Shop Class as Soulcraft • Matthew Crawford • 2009
On Being Master of One’s Own Stuff
In Short
The experience of manual engagement with our world, of making and fixing things, is vital to the idea of human agency and dignity, but is often denied by designed objects that seek to smooth the rough edges for us.
In Depth
I have tried to make a case for self-reliance of a certain kind—being master of your own stuff. This requires a basic intelligibility to our possessions: in their provenance, in their principles of operation, in their logic of repair and maintenance, in short, in all those ways that a material object can make itself fully manifest to us, so we can be responsible for it. (p.205)
The core of Crawford’s book is an argument for human agency and engagement with our material reality through making and fixing things. He makes this argument mostly in the context of work and the trades, but we can try to understand his points in the context of design. After all, design involves the act of shaping our material environment and so plays a large role in whether our experience with our things is empowering or alienating.
Crawford connects the act of making or fixing things to various personal and social benefits (which I examine in other notes). At base, he sees manual engagement as an exercise of human dignity and a means to experience life with a kind of wakefulness.
Spiritedness is an assertion of one’s own dignity, and to fix one’s own car is not merely to use up time, it is to have a different experience of time, of one’s car, and of oneself. (p.55)

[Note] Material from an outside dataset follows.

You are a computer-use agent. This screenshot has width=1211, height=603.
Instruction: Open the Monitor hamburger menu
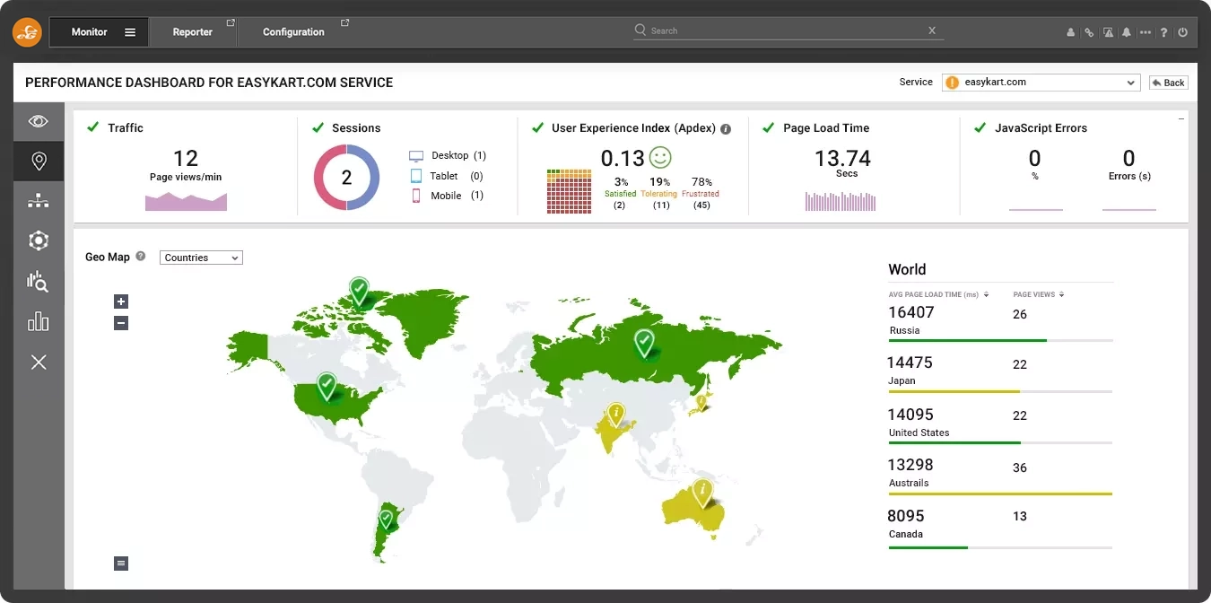pos(130,32)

He feels a defense of such an attitude is necessary in the face of product companies that would rather hide the inner details of things from the public than allow them access in full transparency. This breeds a passivity and dependence in people, denying an aspect of what makes us human. Crawford makes this point in a discussion about the way we see the dangers of technology:
The complaint usually centers on our alleged obsession with control, as though the problem were the objectification of everything by a subject who is intoxicated with power, leading to a triumph of “instrumental rationality.” But what if we are inherently instrumental, or pragmatically oriented, all the way down, and the use of tools is really fundamental to the way human beings inhabit the world?… [T]hen the problem of technology is almost the opposite of how it is usually posed: the problem is not “instrumental rationality,” it is rather that we have come to live in a world that precisely does not elicit our instrumentality, the embodied kind that is original to us. We have too few occasions to do anything, because of a certain predetermination of things from afar. (pp.68-69)
Crawford makes a distinction here between autonomy and agency, two concepts that he worries get confused with one another. We may think that the objects in our lives provide us with more freedom when they do things for us and spare us the details of how they operate. While the author recognizes this as a useful and necessary quality of technology, he stresses that it is more accurately defined as a kind of autonomy rather than agency. It excuses us from exercising basic evaluative abilities by offering us a set of choices that have been sanitized for our consumption. Crawford’s idea of agency prefers the challenging and messy, but rewarding, experience of manual and cognitive engagement with our things.
If we accept Crawford’s point, it may give us cause to re-examine the role of design. Our work is often framed as shaping objects and environments for the ease of others. Traditional concepts of usability lead us to build things that don’t ask people to think, the very situation that Crawford is arguing against.
It’s probably the wrong-headed to think that the solution is to make things less usable. Just as Crawford sees the value of electric starters or automatic oil pumps in his motorcycles, we can acknowledge the utility of usability practices for digital interfaces (for example).
I think the point is more along the dimension of transparency in design. How do the things we make invite re-appropriation, deconstruction, and ownership by people? Can we see the people we design for as more than just users or consumers, but as actors and agents who want to engage with their world in the same ways that we do when we design? The approach may not be appropriate for all contexts, but the possibility for a more animated and engaged public of makers is an attractive one.